* [Problem details]:
Update the rows below by replacing each occurrence of "The width and height of the screenshot is" with "Screen size (width, height) is", leaving every other part unchanged.

# start of Supplied entries

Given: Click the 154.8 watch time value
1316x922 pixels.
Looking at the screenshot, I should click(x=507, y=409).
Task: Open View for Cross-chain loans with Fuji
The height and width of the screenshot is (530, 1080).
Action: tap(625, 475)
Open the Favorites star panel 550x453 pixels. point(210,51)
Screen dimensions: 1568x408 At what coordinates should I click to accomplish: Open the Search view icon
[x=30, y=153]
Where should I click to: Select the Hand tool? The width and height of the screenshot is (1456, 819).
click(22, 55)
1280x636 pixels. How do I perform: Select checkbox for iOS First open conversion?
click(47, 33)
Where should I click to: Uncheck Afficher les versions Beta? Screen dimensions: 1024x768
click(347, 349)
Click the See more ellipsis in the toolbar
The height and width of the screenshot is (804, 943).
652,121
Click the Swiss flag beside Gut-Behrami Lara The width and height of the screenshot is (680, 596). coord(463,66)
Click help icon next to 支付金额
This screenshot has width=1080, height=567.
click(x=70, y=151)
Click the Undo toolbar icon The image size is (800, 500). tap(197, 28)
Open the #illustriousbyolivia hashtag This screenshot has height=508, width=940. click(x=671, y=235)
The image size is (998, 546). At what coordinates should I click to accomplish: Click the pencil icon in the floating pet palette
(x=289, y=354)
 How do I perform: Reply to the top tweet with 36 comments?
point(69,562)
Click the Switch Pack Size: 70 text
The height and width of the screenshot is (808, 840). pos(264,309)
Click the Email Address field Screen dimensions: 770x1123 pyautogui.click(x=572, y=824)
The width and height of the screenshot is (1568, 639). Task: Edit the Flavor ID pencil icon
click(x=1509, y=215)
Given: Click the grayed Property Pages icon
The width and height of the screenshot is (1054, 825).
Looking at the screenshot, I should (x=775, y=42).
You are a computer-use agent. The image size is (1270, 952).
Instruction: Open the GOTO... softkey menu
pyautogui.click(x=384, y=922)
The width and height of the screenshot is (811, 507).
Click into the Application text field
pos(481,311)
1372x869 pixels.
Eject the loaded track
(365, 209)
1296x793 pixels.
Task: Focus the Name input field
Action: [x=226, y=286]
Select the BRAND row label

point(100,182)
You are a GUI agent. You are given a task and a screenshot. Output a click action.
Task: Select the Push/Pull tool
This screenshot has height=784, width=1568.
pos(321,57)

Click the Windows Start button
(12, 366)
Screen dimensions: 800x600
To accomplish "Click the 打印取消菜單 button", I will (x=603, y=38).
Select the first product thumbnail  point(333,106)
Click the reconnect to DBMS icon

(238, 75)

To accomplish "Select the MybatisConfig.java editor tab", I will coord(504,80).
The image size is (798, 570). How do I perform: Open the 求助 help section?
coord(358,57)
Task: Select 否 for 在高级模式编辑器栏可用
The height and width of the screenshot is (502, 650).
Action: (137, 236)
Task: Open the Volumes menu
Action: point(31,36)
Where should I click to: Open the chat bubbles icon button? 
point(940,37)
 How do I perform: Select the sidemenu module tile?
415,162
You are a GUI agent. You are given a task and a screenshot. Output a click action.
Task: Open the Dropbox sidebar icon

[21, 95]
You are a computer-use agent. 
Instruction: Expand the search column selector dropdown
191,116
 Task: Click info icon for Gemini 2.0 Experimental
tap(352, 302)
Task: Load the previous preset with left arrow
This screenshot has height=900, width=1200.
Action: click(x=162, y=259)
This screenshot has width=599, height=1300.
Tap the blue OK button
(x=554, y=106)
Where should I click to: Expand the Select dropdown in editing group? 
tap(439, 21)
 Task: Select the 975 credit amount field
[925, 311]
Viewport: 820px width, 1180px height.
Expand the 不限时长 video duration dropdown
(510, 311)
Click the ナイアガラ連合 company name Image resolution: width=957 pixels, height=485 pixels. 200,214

# end of Supplied entries

* [Task result]:
Given: Click the 154.8 watch time value
1316x922 pixels.
Looking at the screenshot, I should click(x=507, y=409).
Task: Open View for Cross-chain loans with Fuji
The height and width of the screenshot is (530, 1080).
Action: tap(625, 475)
Open the Favorites star panel 550x453 pixels. point(210,51)
Screen dimensions: 1568x408 At what coordinates should I click to accomplish: Open the Search view icon
[x=30, y=153]
Where should I click to: Select the Hand tool? Screen size (width, height) is (1456, 819).
click(22, 55)
1280x636 pixels. How do I perform: Select checkbox for iOS First open conversion?
click(47, 33)
Where should I click to: Uncheck Afficher les versions Beta? Screen dimensions: 1024x768
click(347, 349)
Click the See more ellipsis in the toolbar
The height and width of the screenshot is (804, 943).
652,121
Click the Swiss flag beside Gut-Behrami Lara Screen size (width, height) is (680, 596). coord(463,66)
Click help icon next to 支付金额
This screenshot has width=1080, height=567.
click(x=70, y=151)
Click the Undo toolbar icon The image size is (800, 500). tap(197, 28)
Open the #illustriousbyolivia hashtag This screenshot has height=508, width=940. click(x=671, y=235)
The image size is (998, 546). At what coordinates should I click to accomplish: Click the pencil icon in the floating pet palette
(x=289, y=354)
 How do I perform: Reply to the top tweet with 36 comments?
point(69,562)
Click the Switch Pack Size: 70 text
The height and width of the screenshot is (808, 840). pos(264,309)
Click the Email Address field Screen dimensions: 770x1123 pyautogui.click(x=572, y=824)
Screen size (width, height) is (1568, 639). Task: Edit the Flavor ID pencil icon
click(x=1509, y=215)
Given: Click the grayed Property Pages icon
Screen size (width, height) is (1054, 825).
Looking at the screenshot, I should (x=775, y=42).
You are a computer-use agent. The image size is (1270, 952).
Instruction: Open the GOTO... softkey menu
pyautogui.click(x=384, y=922)
Screen size (width, height) is (811, 507).
Click into the Application text field
pos(481,311)
1372x869 pixels.
Eject the loaded track
(365, 209)
1296x793 pixels.
Task: Focus the Name input field
Action: [x=226, y=286]
Select the BRAND row label

point(100,182)
You are a GUI agent. You are given a task and a screenshot. Output a click action.
Task: Select the Push/Pull tool
This screenshot has height=784, width=1568.
pos(321,57)

Click the Windows Start button
(12, 366)
Screen dimensions: 800x600
To accomplish "Click the 打印取消菜單 button", I will (x=603, y=38).
Select the first product thumbnail  point(333,106)
Click the reconnect to DBMS icon

(238, 75)

To accomplish "Select the MybatisConfig.java editor tab", I will coord(504,80).
The image size is (798, 570). How do I perform: Open the 求助 help section?
coord(358,57)
Task: Select 否 for 在高级模式编辑器栏可用
The height and width of the screenshot is (502, 650).
Action: (137, 236)
Task: Open the Volumes menu
Action: point(31,36)
Where should I click to: Open the chat bubbles icon button? 
point(940,37)
 How do I perform: Select the sidemenu module tile?
415,162
You are a GUI agent. You are given a task and a screenshot. Output a click action.
Task: Open the Dropbox sidebar icon

[21, 95]
You are a computer-use agent. 
Instruction: Expand the search column selector dropdown
191,116
 Task: Click info icon for Gemini 2.0 Experimental
tap(352, 302)
Task: Load the previous preset with left arrow
This screenshot has height=900, width=1200.
Action: click(x=162, y=259)
This screenshot has width=599, height=1300.
Tap the blue OK button
(x=554, y=106)
Where should I click to: Expand the Select dropdown in editing group? 
tap(439, 21)
 Task: Select the 975 credit amount field
[925, 311]
Viewport: 820px width, 1180px height.
Expand the 不限时长 video duration dropdown
(510, 311)
Click the ナイアガラ連合 company name Image resolution: width=957 pixels, height=485 pixels. 200,214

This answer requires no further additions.